Under normal conditions the body regulates cortisol levels which are usually high in the morning and low at night. But under stressful conditions more cortisol is secreted. Small increases in cortisol produce positive effects such as increased sustained energy, diminished pain sensitivity or memory enhancement. But a prolonged cortisol increase during chronic stress results in negative side effects: increased blood pressure, sugar imbalance in blood, decreased bone density, cognitive problems, and reduced thyroid function. It also slows down healing processes and suppresses the immune system, perhaps the reason we are more apt to get sick when we are stressed.

Continuously, stress-induced elevated cortisol levels lead to an increase in the level of other hormones (testosterone, estradiol, insulin).  High cortisol levels are often linked to insulin resistance (Type 2 Diabetes), weight gain and general inflammatory conditions. High cortisol is toxic to the brain and can cause memory loss and contribute to Alzheimer’s disease or senile dementia. Elevated cortisol levels and lack of diurnal variation have been identified with Cushing’s disease. Low cortisol levels are found in primary adrenal insufficiency (e.g. adrenal hypoplasia, Addison’s disease).

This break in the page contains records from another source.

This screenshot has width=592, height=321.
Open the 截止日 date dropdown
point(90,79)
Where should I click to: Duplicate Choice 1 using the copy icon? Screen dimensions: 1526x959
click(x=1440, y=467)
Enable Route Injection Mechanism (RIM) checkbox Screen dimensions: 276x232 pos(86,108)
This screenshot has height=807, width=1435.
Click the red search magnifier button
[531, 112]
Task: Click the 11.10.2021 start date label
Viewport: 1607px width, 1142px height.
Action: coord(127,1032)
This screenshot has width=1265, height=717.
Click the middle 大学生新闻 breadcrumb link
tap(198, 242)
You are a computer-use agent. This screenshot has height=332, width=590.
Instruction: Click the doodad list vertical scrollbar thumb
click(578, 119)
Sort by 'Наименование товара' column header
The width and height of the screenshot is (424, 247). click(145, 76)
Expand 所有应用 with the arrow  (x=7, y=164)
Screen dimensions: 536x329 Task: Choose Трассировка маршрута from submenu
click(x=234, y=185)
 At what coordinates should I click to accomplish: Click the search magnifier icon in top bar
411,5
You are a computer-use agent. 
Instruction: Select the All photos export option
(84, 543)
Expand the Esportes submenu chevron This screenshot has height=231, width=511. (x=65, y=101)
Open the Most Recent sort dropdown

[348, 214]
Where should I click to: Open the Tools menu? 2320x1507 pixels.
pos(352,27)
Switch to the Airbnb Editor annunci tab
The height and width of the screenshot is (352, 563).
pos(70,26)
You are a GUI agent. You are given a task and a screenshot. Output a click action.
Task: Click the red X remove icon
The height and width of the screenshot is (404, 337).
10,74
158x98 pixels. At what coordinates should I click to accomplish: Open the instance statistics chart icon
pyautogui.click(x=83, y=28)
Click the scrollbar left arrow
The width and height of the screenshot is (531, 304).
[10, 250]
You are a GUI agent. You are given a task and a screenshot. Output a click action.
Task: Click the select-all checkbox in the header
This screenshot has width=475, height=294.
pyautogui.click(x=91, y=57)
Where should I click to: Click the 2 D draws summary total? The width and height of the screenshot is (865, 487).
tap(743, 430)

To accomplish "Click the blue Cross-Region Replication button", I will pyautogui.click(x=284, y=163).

Cortisol and progesterone bind to common receptors in cells. Cortisol blocks progesterone activity, and some suggest, that high levels of cortisol, initiated by chronic stress, dispose one to a condition called estrogen dominance.  Estrogen dominance is condition where women cease to ovulate regularly and progesterone concentrations are lower than necessary during the second half of the menstrual cycle. Many suspect estrogen dominance underlies PMS and other cycle related symptoms.